Resta in contatto con il padel

Il nostro primo desiderio è quello di riaprire il complesso, ovviamente rispettando gli standard sanitari. Quando vediamo il gorgoglio che c'è sul sito Padel Magazine e social network, ti ​​consente di rimanere informato sull'evoluzione del padel in Francia, ma anche su mentalità che si stanno evolvendo molto.

È chiaro che ci sarà chiaramente un dopo coronavirus per strutture padel private. Caso da seguire, ma restiamo molto positivi.

Il campionato di padel

Ci siamo quindi tenuti in contatto durante questa crisi con il mondo dei padel. Speriamo di essere in grado di rilanciare il nostro campionato padel il più presto possibile. Avevamo 12 squadre.

In termini di tornei approvati, era previsto che il nostro primo P100 si svolgesse il 15 marzo. Cancellazione evidente. Torneremo più forti con questo torneo con una data imminente.

Una tappa del Head Padel Open era prevista per il 2020. Per il momento nessuna notizia, ma immaginiamo che per una tappa di giugno potrebbe essere complicato. Speriamo di poter tornare ai nostri giocatori con buone notizie.

Insegnamento del padel

Presto offriremo anche una scuola di paddle al centro. Per il momento, nulla è stato ancora definitivamente validato. I regolamenti, per non cambiare in Francia, non sono sempre molto semplici e non si adattano alla vita di un centro come il nostro.

Ma le cose si stanno evolvendo molto e abbiamo l'impressione che la FFT si stia muovendo per consentirci finalmente di acquisire un diploma padel l'anno prossimo. Se questo si materializzerà, sarà un'ottima notizia per il mondo dei padel che si aspetta molto.

Ciò consentirà anche di sbloccare situazioni complicate nei paddle club. Perché vogliamo giocare a fondo e offrire nuove lezioni di paddle ai praticanti.

La partnership con il Tennis Club Saint Martin

Il club è sempre stato molto aperto verso l'esterno. Continuiamo a sviluppare la partnership con il Tennis Club Saint Martin che desidera acquisire un campo da paddle all'aperto. È noto che le relazioni possono essere difficili da ottenere, ma con il buon senso, tutti possono guadagnare ... società sportive, giocatori e contribuenti.

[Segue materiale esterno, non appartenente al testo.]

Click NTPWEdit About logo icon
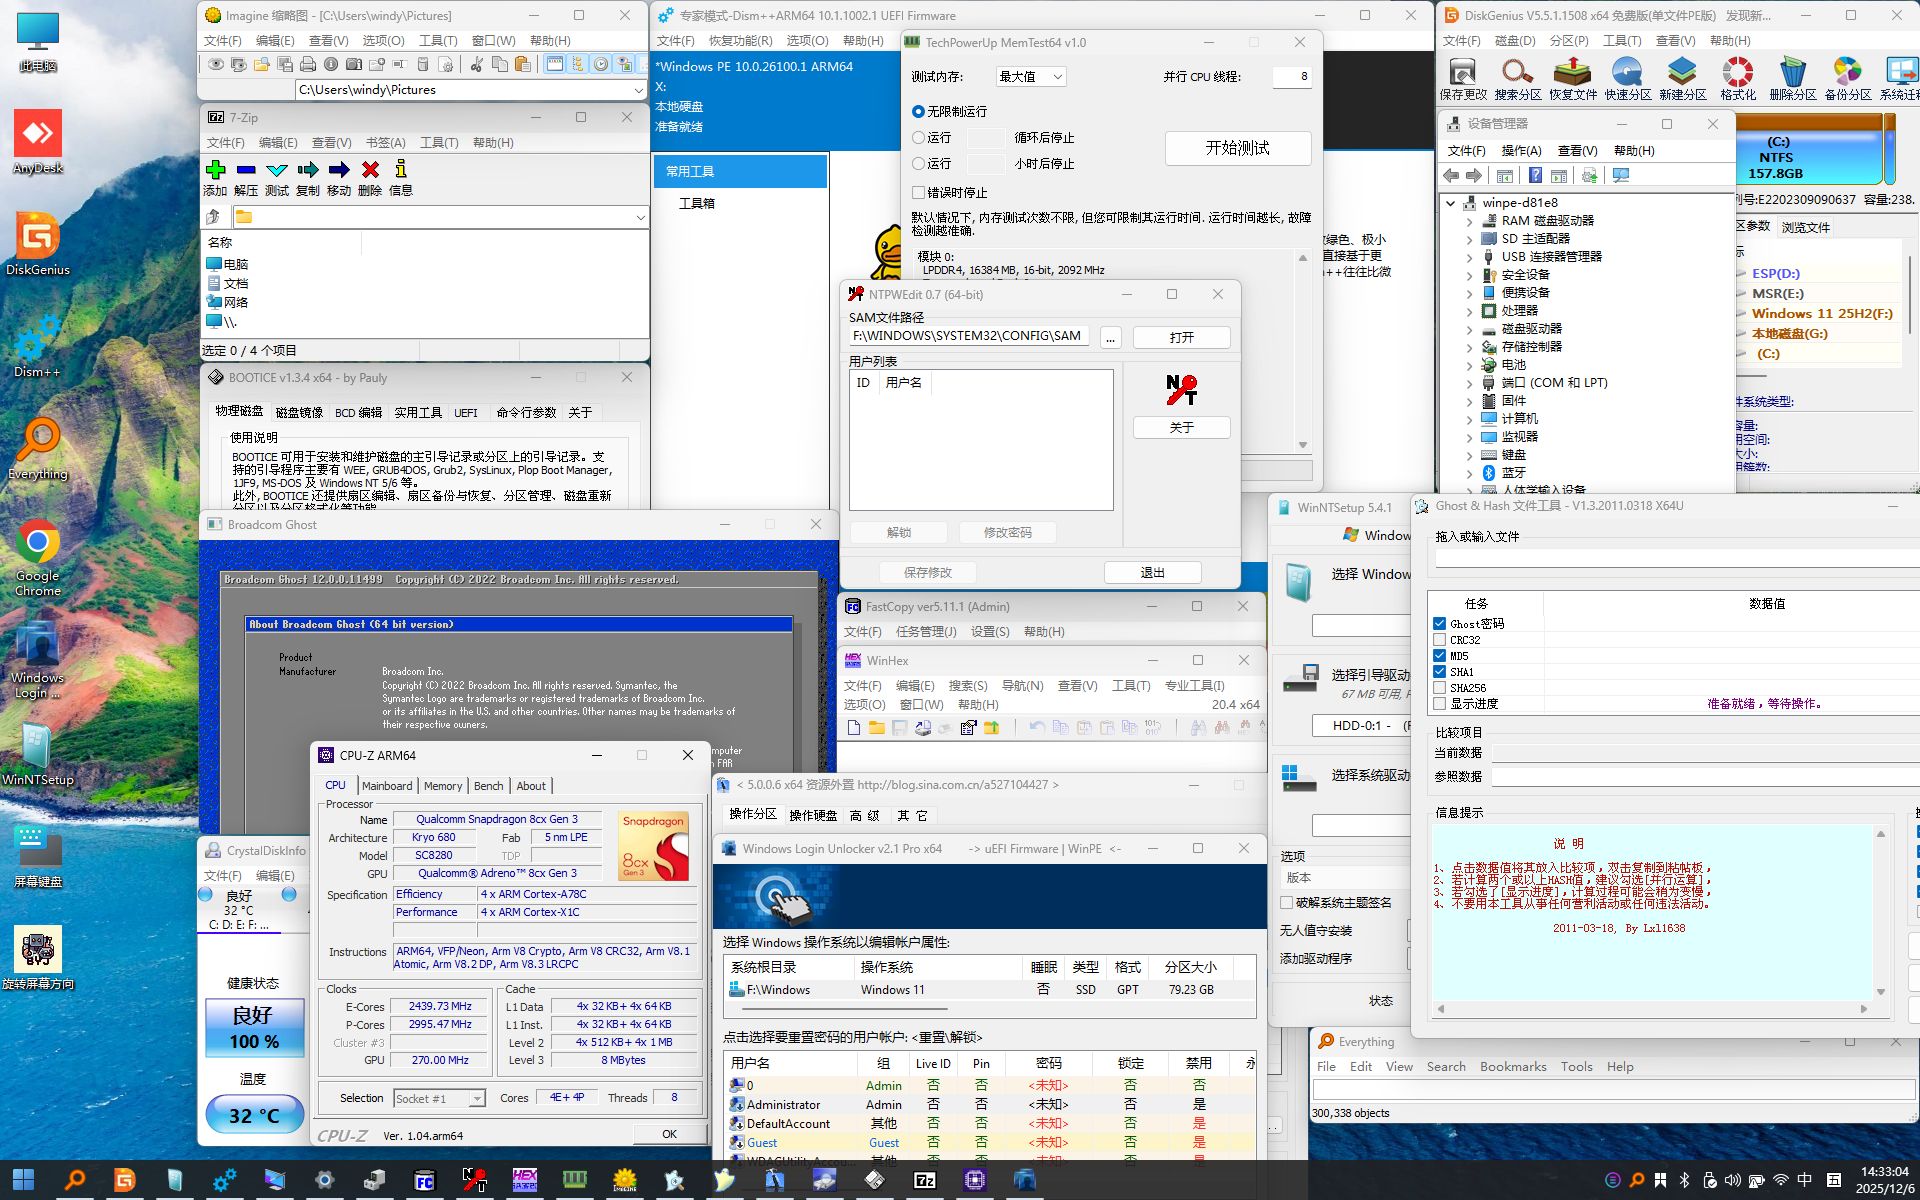This screenshot has width=1920, height=1200. [x=1181, y=389]
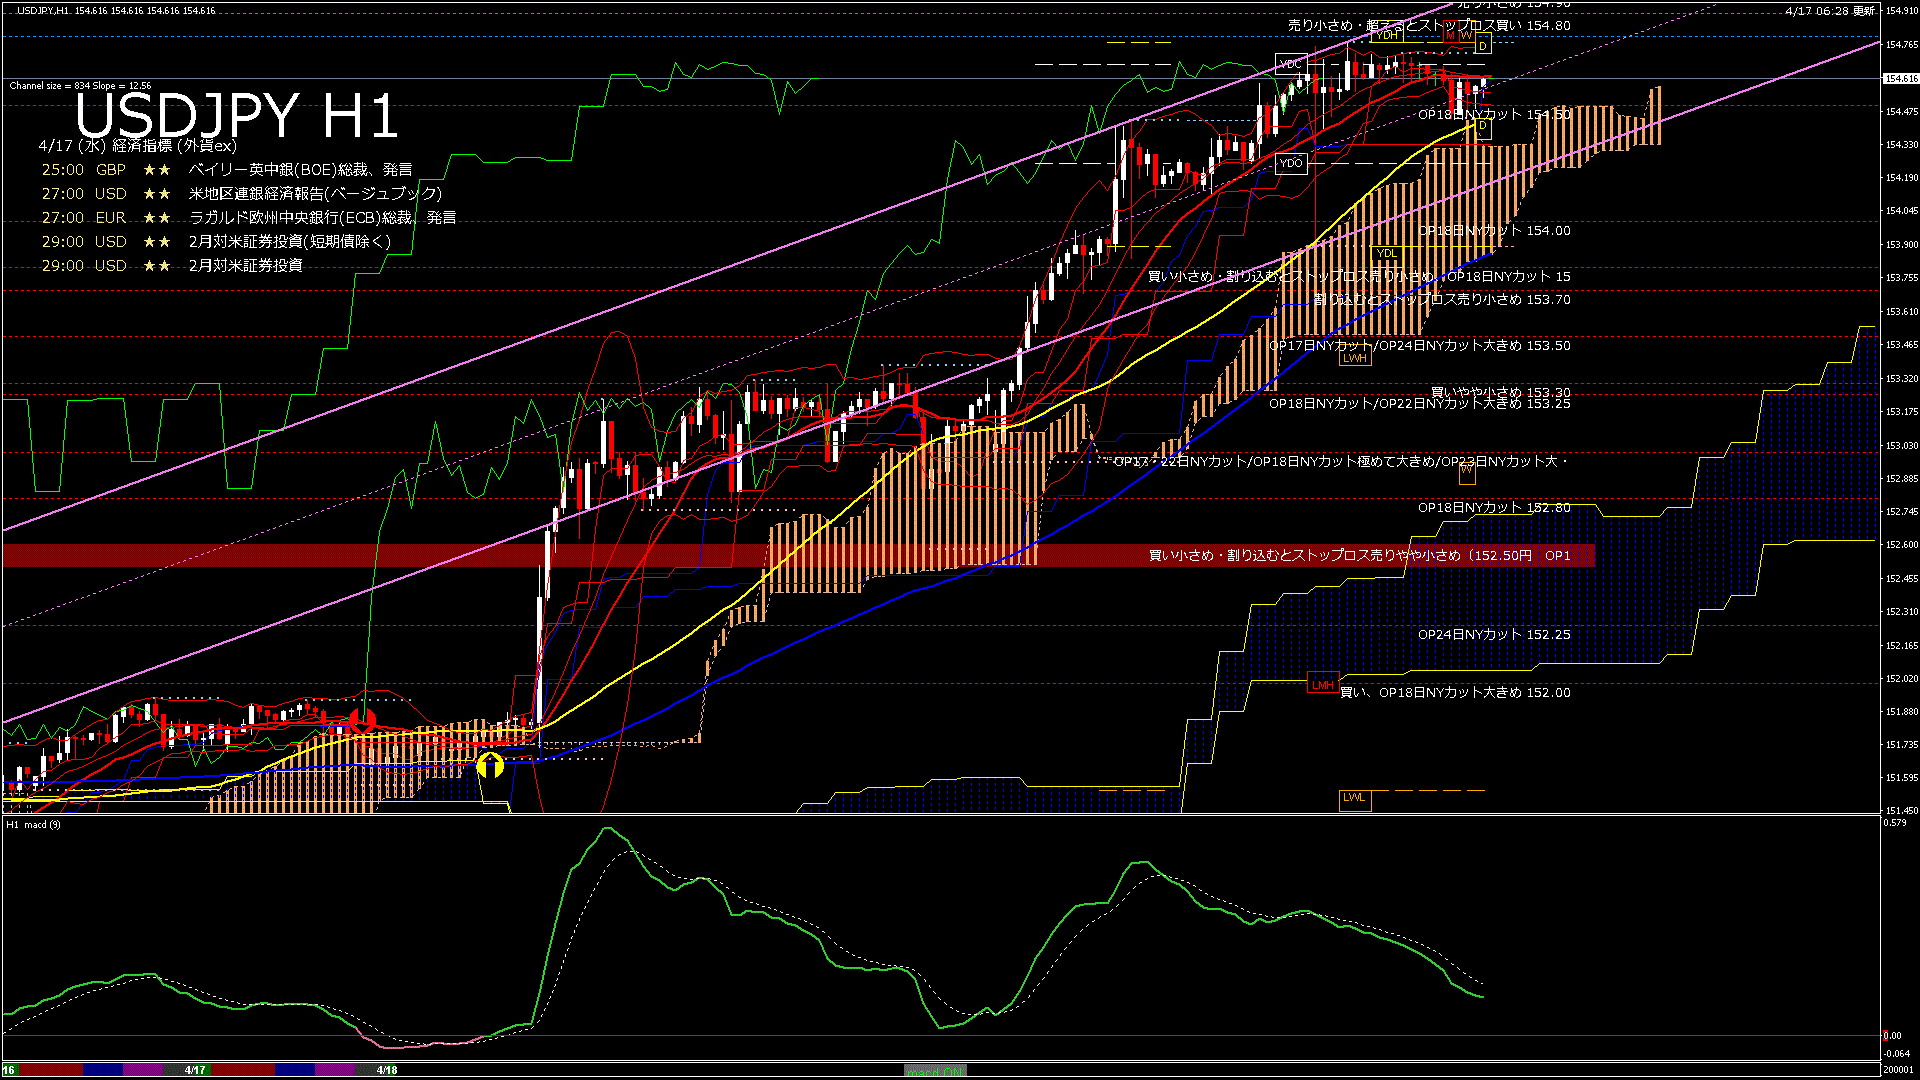
Task: Click the current price tag 154.616
Action: tap(1900, 78)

La FFT inizia ad ascoltare il privato

La FFT ha sicuramente lavorato molto durante questa crisi. Valutazione: ha chiaramente privilegiato il padel tennis. Per una Federazione che deve comportarsi allo stesso modo con tutti i suoi sport, è un peccato.

Durante il parto, ci siamo spostati molto sul web ... E alla fine sembra aver pagato. Vediamo finalmente la FFT muoversi! questo è David contro Golia, spero di aver fatto la differenza anche se restiamo un piccolo complesso.

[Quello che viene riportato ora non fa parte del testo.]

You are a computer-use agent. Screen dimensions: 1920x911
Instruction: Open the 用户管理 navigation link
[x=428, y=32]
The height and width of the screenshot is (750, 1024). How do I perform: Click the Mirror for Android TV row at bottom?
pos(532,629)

Partecipiamo a fondo alla promozione del padel. Il primo beneficiario è la FFT. Dovrebbe sostenerci senza fallo. Per il momento è traballante. Non dovrebbe sorprendere il fatto che i club si stacchino contro la FFT. Deve ascoltare le persone che lavorano ogni giorno in questo ambiente.

La FFT deve capire che per il momento non riceviamo quasi alcun feedback. Dobbiamo quindi ringraziare i nostri creditori che ci supportano.

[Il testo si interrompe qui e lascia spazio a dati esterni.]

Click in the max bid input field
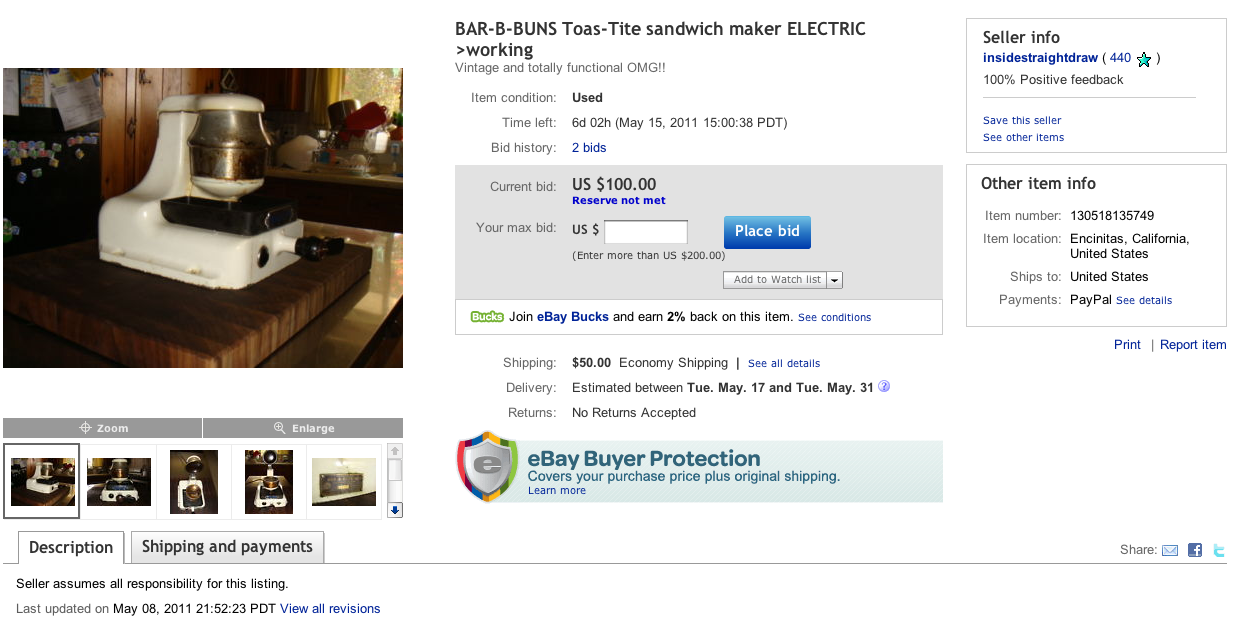Screen dimensions: 1233x624 click(645, 232)
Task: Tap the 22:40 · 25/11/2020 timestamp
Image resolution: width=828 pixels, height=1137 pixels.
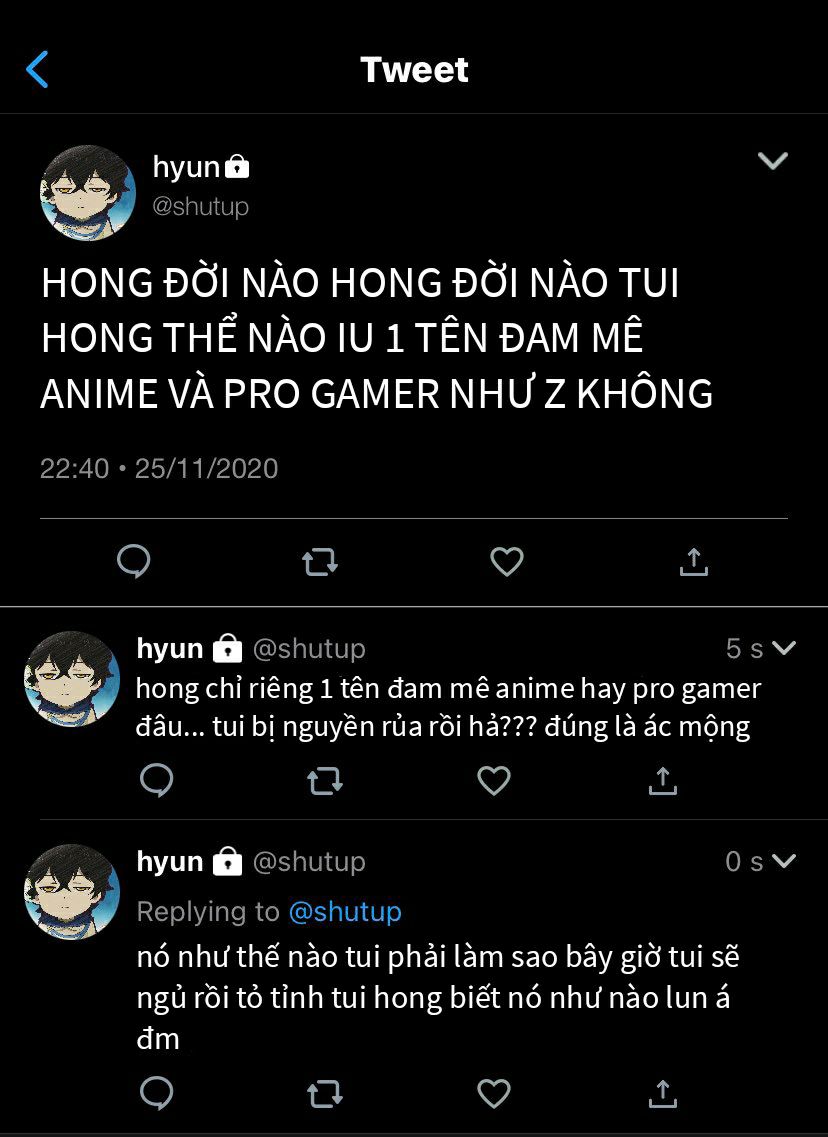Action: pos(160,468)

Altre collaborazioni di DNA Sports

Stiamo cercando di continuare lo sviluppo del padel con molte partnership.

Ad esempio, un partenariato era stato istituito poco prima del confino con Intersport, che è anche partner della FFT.

Stavamo anche per lavorare con Sarry TC tramite Adrian Collard.

Speriamo di essere in grado di riavviare la macchina quando la crisi è alle nostre spalle.

Franck Binisti

Franck Binisti scopre il padel al Pyramid Club di 2009 nella regione di Parigi. Da allora il padel fa parte della sua vita. Lo vedi spesso in tournée in Francia andando a coprire i grandi eventi di paddle francesi.